Dinner is amazing, and I can only hope that Audra can cook half as well as her mother can. We all finish our plates before Liz offers us dessert. My taste buds are screaming yes when she shows us the brownies and ice cream she has for us, but I know if I eat another bite, I’ll explode. After a little while, we head out to the living room to finish talking. It feels a lot less formal now like we’ve found some comfort. Audra snuggles into my side on the couch across the room from her mom.

“So I know you travel a lot for work, do you like it?” I ask in an attempt to get to know her better as well.

“It’s okay, sometimes I love it and sometimes I hate it. It was never really about loving it though, it was about making the money to give Audra the life she deserved from me.” She shrugs like it’s no big deal. It is though. I think it’s easy to look past it here in coastal South Carolina where everyone has money but she did have a lot to give to Audra. A lot of parents stick to a job they like or that doesn’t exhaust them and they just make ends meet. Not that there’s anything wrong with that, but what she’s done for her daughter is nothing to turn your nose up at.

“I think that’s really cool, that you were willing to do that to give her the life you did,” I admit. Audra gives my arm a nudge and when I look over at her, she offers me a big smile that says thank you.

“When you have a family you’ll see how much you’re willing to do for them,” she adds with a wink. I know it though already. I don’t need to have a bunch of kids and a couple of dogs to know what I would sacrifice. Audra’s sitting right next to me and I know right now that I would do anything I had to to make her happy. There isn’t a price I wouldn’t pay to see her relaxed and smiling.

“I have an idea.”

“Do you want a family?” she asks me. I consider avoiding the question because months ago when it came up with Audra it freaked her out and I don’t want her to feel any pressure. I don’t avoid it though because we’ve come a long way since then and we’ve talked about wanting kids. I want her to know I’m all in on her.

“Yeah of course. I want a lot but I don’t feel like as the man that’s my call to make. I would love kids and a couple of dogs though. That’s the dream,” I admit. Her smile grows with each word and I know I’m nailing it. For once hoping for things to go well didn’t curse the night. Her mom is getting along well with me.

“So this whole thing… it’s serious?” she asks, looking between Audra and I. I nod.

“Yeah, it’s serious.
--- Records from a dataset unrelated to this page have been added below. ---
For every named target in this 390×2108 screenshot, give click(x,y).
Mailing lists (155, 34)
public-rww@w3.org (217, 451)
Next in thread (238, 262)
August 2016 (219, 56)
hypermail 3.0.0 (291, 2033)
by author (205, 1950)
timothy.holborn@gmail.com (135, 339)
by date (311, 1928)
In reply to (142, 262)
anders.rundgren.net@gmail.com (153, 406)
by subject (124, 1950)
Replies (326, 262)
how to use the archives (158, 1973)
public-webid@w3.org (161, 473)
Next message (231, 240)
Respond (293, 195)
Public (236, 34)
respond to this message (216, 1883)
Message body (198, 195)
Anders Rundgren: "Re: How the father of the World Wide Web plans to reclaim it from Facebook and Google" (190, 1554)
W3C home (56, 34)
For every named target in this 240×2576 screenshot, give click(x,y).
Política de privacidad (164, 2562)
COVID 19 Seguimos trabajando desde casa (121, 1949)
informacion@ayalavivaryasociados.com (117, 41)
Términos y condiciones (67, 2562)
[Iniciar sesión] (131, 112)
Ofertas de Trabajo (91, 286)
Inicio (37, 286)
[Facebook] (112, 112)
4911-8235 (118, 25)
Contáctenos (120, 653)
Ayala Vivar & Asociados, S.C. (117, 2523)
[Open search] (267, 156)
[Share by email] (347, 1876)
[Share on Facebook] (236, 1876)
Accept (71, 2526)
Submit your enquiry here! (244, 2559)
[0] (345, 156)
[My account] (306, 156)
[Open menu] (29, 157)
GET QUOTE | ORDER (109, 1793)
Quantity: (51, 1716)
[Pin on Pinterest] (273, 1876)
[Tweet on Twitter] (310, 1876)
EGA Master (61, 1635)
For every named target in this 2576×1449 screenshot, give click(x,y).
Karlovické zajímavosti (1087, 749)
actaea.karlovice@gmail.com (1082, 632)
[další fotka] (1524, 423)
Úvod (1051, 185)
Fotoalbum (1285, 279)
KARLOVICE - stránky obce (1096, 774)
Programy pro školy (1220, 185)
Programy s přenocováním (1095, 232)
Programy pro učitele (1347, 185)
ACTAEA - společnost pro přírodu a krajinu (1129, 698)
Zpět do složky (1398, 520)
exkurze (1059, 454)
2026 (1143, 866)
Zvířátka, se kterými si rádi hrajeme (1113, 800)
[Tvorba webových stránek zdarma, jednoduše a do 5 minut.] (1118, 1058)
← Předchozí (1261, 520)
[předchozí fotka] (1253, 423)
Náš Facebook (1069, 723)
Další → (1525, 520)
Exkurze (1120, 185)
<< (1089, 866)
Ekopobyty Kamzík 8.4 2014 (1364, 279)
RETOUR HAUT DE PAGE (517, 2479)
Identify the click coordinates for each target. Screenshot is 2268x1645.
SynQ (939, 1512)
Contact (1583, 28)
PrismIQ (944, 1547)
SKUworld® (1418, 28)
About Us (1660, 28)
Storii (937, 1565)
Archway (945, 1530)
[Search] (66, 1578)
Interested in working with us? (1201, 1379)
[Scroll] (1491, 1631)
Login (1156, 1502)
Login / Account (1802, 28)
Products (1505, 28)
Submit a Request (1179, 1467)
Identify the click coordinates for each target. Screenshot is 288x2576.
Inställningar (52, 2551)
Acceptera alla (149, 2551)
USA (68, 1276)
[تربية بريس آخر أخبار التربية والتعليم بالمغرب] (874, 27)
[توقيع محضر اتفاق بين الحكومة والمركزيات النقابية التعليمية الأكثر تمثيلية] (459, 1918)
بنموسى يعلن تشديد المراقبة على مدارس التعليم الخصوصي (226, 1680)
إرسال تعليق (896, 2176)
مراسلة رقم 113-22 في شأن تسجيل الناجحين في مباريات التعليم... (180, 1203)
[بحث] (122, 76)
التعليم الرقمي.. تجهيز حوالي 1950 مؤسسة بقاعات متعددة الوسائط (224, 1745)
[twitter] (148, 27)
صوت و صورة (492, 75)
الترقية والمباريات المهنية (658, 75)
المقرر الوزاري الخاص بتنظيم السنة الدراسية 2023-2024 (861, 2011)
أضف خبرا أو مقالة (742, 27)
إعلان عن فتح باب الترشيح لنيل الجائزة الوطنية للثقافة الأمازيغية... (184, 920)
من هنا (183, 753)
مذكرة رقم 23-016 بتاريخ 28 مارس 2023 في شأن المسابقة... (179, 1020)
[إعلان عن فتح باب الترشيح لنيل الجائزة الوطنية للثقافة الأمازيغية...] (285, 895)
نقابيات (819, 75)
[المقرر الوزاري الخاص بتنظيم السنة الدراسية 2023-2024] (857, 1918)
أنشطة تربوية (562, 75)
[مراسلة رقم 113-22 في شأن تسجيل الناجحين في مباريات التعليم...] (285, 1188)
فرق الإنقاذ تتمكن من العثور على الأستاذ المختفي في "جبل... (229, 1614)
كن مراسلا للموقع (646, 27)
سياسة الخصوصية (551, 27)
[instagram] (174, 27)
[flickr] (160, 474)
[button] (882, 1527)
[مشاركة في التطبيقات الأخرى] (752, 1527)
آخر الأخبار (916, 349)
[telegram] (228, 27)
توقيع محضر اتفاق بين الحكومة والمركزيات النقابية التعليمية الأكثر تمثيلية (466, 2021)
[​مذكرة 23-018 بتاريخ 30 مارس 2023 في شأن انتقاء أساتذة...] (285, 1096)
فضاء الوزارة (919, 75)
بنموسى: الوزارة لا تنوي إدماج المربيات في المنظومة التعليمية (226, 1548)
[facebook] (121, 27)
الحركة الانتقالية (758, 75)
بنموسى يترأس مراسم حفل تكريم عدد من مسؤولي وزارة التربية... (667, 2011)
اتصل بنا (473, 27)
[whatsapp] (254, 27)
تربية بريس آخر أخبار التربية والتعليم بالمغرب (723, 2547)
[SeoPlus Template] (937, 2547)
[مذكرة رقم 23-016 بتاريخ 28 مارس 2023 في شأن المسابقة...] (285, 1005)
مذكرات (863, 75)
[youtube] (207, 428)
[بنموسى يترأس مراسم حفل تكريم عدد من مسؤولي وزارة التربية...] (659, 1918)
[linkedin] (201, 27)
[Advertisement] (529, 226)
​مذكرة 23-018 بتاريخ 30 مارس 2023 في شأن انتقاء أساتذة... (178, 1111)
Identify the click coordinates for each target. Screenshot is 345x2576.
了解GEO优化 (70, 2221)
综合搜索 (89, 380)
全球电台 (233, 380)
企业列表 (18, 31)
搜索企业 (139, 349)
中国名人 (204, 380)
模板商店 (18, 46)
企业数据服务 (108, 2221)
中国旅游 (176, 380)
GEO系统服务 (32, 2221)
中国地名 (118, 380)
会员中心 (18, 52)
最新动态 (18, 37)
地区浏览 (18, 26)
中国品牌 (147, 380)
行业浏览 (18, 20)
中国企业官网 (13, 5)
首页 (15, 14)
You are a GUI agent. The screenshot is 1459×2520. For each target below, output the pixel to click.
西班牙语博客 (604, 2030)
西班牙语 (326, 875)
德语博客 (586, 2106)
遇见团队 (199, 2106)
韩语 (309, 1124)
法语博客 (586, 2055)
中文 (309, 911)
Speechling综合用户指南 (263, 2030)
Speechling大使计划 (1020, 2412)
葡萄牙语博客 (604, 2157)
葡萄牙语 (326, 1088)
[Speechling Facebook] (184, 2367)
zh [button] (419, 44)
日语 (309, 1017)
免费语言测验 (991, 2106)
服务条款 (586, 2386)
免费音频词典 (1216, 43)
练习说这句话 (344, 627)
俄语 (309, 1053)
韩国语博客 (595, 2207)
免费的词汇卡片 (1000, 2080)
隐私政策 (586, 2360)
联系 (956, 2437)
I’m really sure about this one,” she says softly like she’s afraid she shouldn’t be saying it. I know it’s because this is the first person she’s come clean to about it. And I know deep down she still feels like people will think she earned the stuff with Tyler by moving on too soon. I wish I could shake her by her shoulders and force her to hear me when I tell her nothing would make her deserve what happened. That she isn’t a bad person for finding happiness after being stuck in such a dark place. Most of all I wish I could make her hear me that she’s deserving of the love I’ve been trying to give her since I met her. Nothing she’s been through since then has changed that. If anything I love her more for her strength and resilience.

“So have you told Ares?” Liz asks. Both of our faces drop. I shake my head.

“Not yet, it never feels like a good time,” Audra admits.

“It never feels like a good time to rock the boat, Honey.”